We also need the user-id and the group-id of that user - check it using:

id vmail


With that, we can finally add users to access our email server. I have a couple of mailboxes and one user per mailbox. I'll be using a simple password file here. In /etc/dovecot/conf.d/10-auth.conf, check that auth_mechanisms = plain is set, as well as disable_plaintext_auth = no. By default, dovecot only allows secure connections, but here we're connecting within our local network only, so we don't have to bother setting up SSL. Now we're ready to add the users - put them into /etc/dovecot/users, with one line per user like this:

username:{plain}passwort:vmail-user-id:vmail-group-id::


vmail-user-id and vmail-group-id is the user and group id of the vmail user, respectively. Phew! You can actually try to connect now using the username and (plain-text) password you just specified.

Note

If you're not comfortable with plain because you're not the only root on your server, you can also use encrypted passwords.

Getting email

The next part is to load the emails from your web account into dovecot. The easiest solution I've found is to stuff them directly into dovecot using getmail. getmail can write into a maildir directly, and dovecot - as we've set it up above - stores all emails in a maildir, so let's have getmail fetch it right in there!

Installing getmail is simple, just use apt install getmail, and then we need to set up one file per mail account we want to fetch. Those files go into /etc/getmail, and look like this (let's call it your-email_example_com.conf):

[retriever]
type = SimpleIMAPSSLRetriever
server = mymail.server.com

[destination]
type = Maildir
path = /tank/mail/your-email_example_com/.maildir/
user = vmail

[options]
verbose = 2
delete = false
messsage_log_syslog = true
delivered_to = false


All that is left is to set up a cron job to fetch the emails. I'm running it every 5 minutes - this is how my /etc/cron.d/get-mail job looks like:

PATH="/usr/bin:/bin:/usr/sbin:/sbin:/usr/local/bin"

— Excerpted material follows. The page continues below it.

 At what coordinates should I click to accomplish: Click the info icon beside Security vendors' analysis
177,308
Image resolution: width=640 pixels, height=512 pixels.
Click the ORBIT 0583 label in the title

*/5 * * * * root getmail --rcfile your-email_example_com.conf --getmaildir /etc/getmail/


You can pass in as many --rcfile options into getmail as you want. Notice that it's also possible to use IMAP idle to get instant emails - it's a bit tricky to set up and I didn't bother with it as I don't need this.

All right, emails are coming in, now we only need to clean up the mail folder somehow!

Cleaning up

Unfortunately, I didn't find a solution for mail cleanup, so I ended up writing my own script for it. It works very similar to getmail: For every account, you set up a configuration file. For the account above, we'd put the following content into /etc/delmail/your-email_example_com.conf:

[mailbox]
server = mymail.server.com

[backup]
type = Maildir
path = /tank/mail/your-email_example_com/.backup/

[options]
min_age = 28


min_age specifies the age of emails before they get deleted. I'm also erring on the side of safety, so all emails the script is about to delete will be backed up into the path specified in the [backup] section.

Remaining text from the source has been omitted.